Q2: Given the experimental results ... Can the authors provide the DFT calculation acceleration of invChargeE3Net and make a comprehensive comparison between invariant and equivariant models taking account of both accuracy and speed?

We appreciate the reviewer’s thoughtful comments. We have supplemented the manuscript with the DFT calculation acceleration results for invChargeE3Net, as shown in the table below.

Q3: Given the results in Table 3 ... Can the authors provide insight of how to further improve the acceleration or discuss what factors prevent the model from achieving the lower bound on the number of steps?

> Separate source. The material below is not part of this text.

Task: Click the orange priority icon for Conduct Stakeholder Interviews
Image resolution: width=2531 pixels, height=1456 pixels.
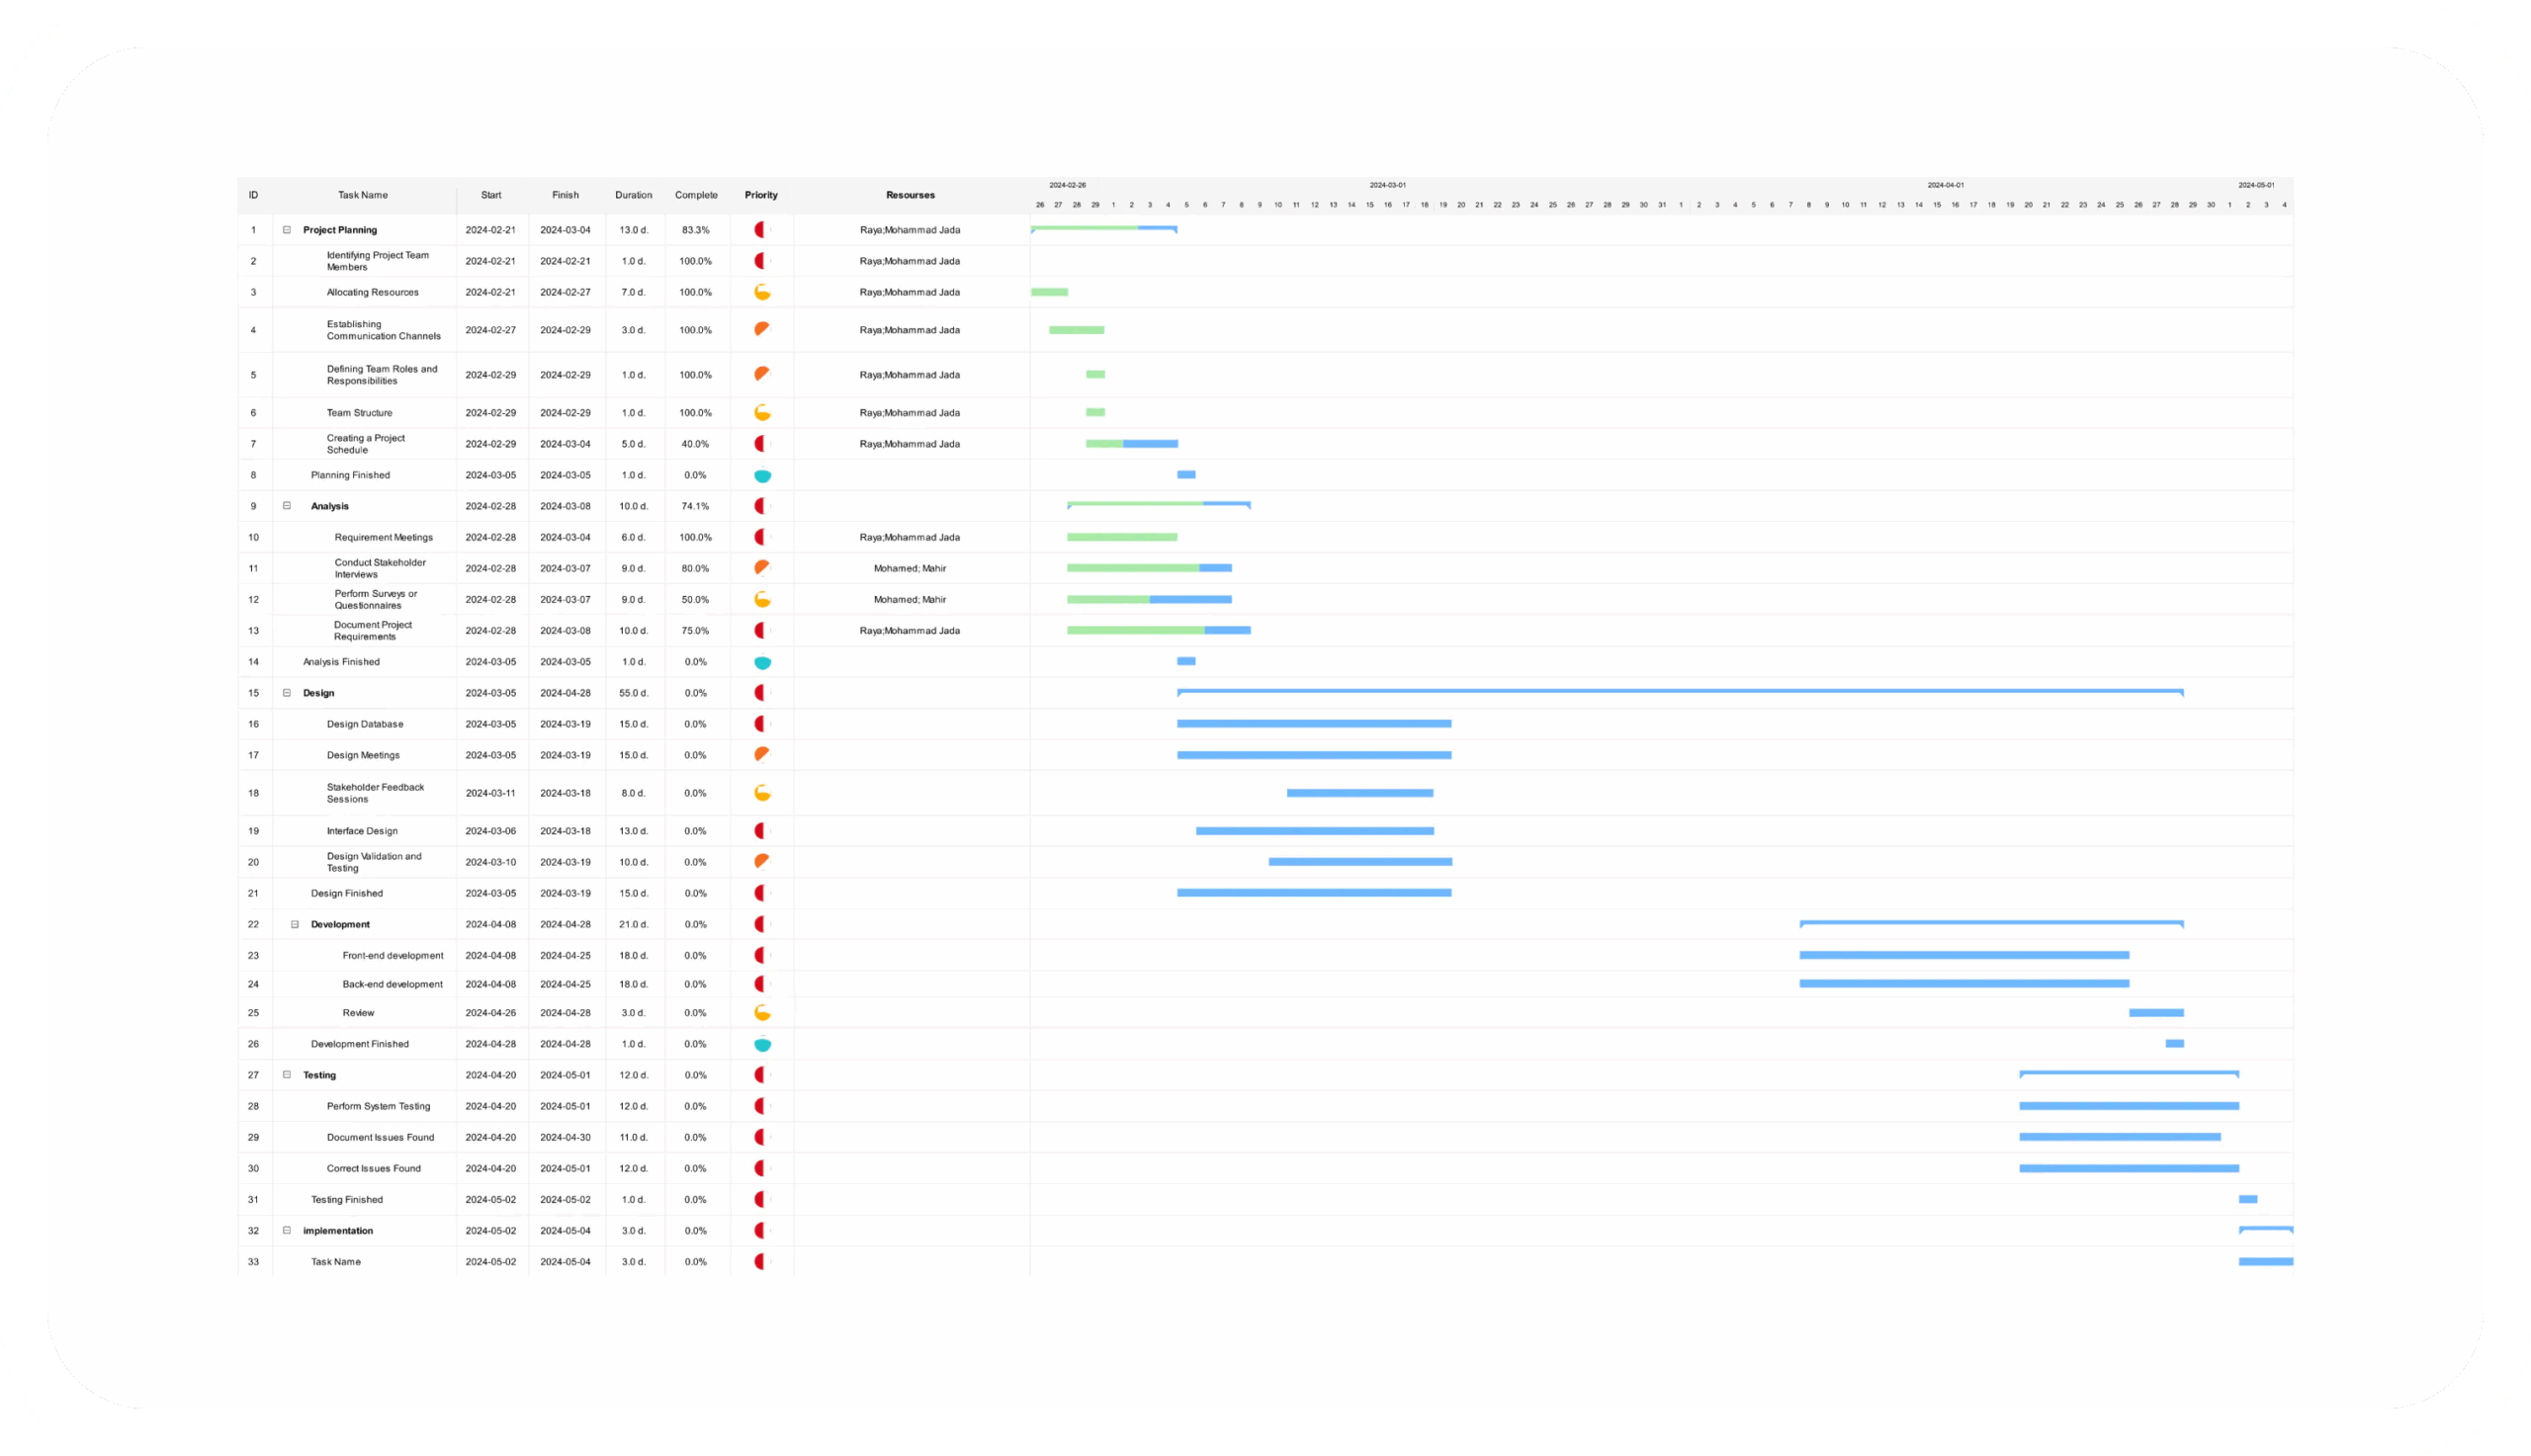Action: [x=762, y=568]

We thank the reviewer for this insightful observation. The following physical constraints related to electronic charge density may help improve the accuracy of the model:

a). The charge density must remain non-negative throughout the system:

$$\rho(r) \geq 0$$

b). The integral of the charge density over the entire system must equal the total number of electrons, ensuring charge conservation:

$$\int \rho(r) \, d^3r = N_{\text{electrons}}$$

These constraints help maintain the physical validity, accuracy, and consistency of predictive models for charge density.